TEXT PROVIDED -
Manufacturing,Industrial Engineering & Maintenance Engineering : Wear and Debris Analysis

• No matter how wear-resistant the surfaces are, with time, particles from the surface of the mating machine members will be dislodged by a wear phenomenon and will be deposited in the lubricating oil.
• The concentration of such wear particles, their size, shape, and composition provide ideas to the maintenance engineer regarding the health of the machine. Further, due to the deposition of wear particles in the lubricant (which may be oil or grease), the physical and chemical properties of the lubricant change.
• Thus, by measuring these properties of the lubricating oil, an indication of the machine’s health can be obtained.

Types of lubricant analysis

The lubricant analysis can be grouped into following three categories.

SOURCE EXCERPT -
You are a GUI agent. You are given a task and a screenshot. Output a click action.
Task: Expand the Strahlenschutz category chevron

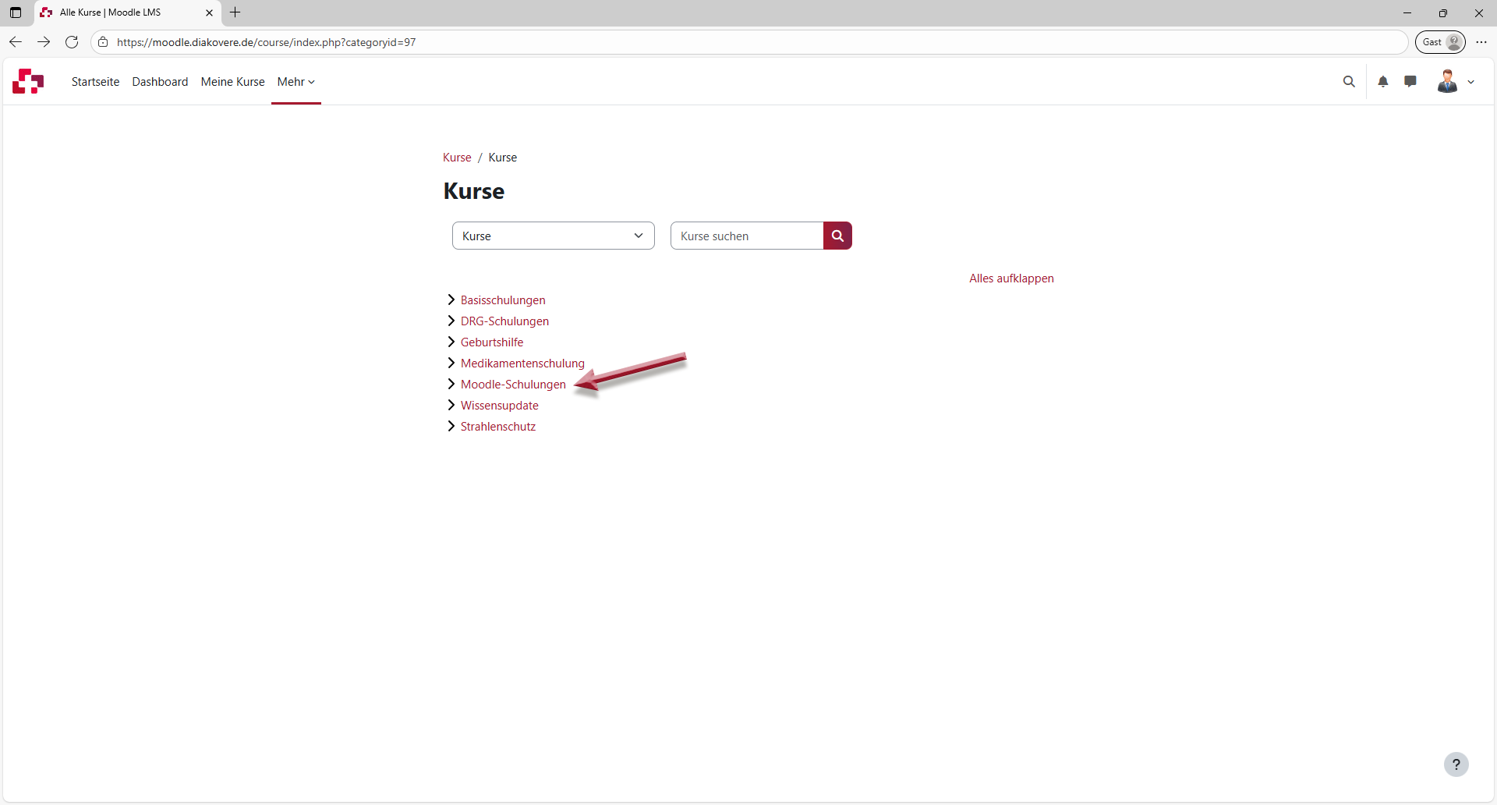(x=451, y=427)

WHAT TO DO -
1 > Quote the wear and debris analysis text word for word, between "Manufacturing,Industrial Engineering &" and "the lubricant change.", inclusive.
2 > Which characteristics of wear particles does the wear and debris analysis text list as giving the maintenance engineer ideas about machine health?
3 > Proceed with the wear and debris analysis text from its last sentence onward.

OUTPUTS BY TASK -
1 >
Manufacturing,Industrial Engineering & Maintenance Engineering : Wear and Debris Analysis

• No matter how wear-resistant the surfaces are, with time, particles from the surface of the mating machine members will be dislodged by a wear phenomenon and will be deposited in the lubricating oil.
• The concentration of such wear particles, their size, shape, and composition provide ideas to the maintenance engineer regarding the health of the machine. Further, due to the deposition of wear particles in the lubricant (which may be oil or grease), the physical and chemical properties of the lubricant change.

2 >
Concentration
Size
Shape
Composition

3 >
(i). Fluid properties analysis:

Information on a lubricant's physical and chemical properties such as viscosity, total acid number, demulsibility, additives are considered during this analysis.

(ii). Fluid contamination analysis:

The presence of contaminations such as dirt, glycol, soot, fuel, water etc., in the oil are analyzed to monitor condition.

(iii). Wear debris analysis:

In this analysis, the concentration and characterization of wear metals and other contaminants are suspended in used oil mainly from the machine components through which the oil interfaces and generates some wear metals and wear particles are analyzed.

TESTS ON LUBRICATING OIL PROPERTIES

The wear debris from mating machine components is deposited in the lubricating oil. The physical and chemical properties of the lubricating oil also change due to the presence of debris and the temperature cycles they undergo due to machine operation, including intermediate shutdowns. The oil that is collected from the machine as per the sampling procedure described in the earlier section, is tested for its physical and chemical properties.

Viscosity:

• Due to internal friction, every fluid has a resistance to flow called viscosity.
• A lubricant's viscosity is measured at either 40°C or 100°C Viscosity Index (VI) improvers can be added as a base stock to help the lubricant maintain certain characteristics at given temperature.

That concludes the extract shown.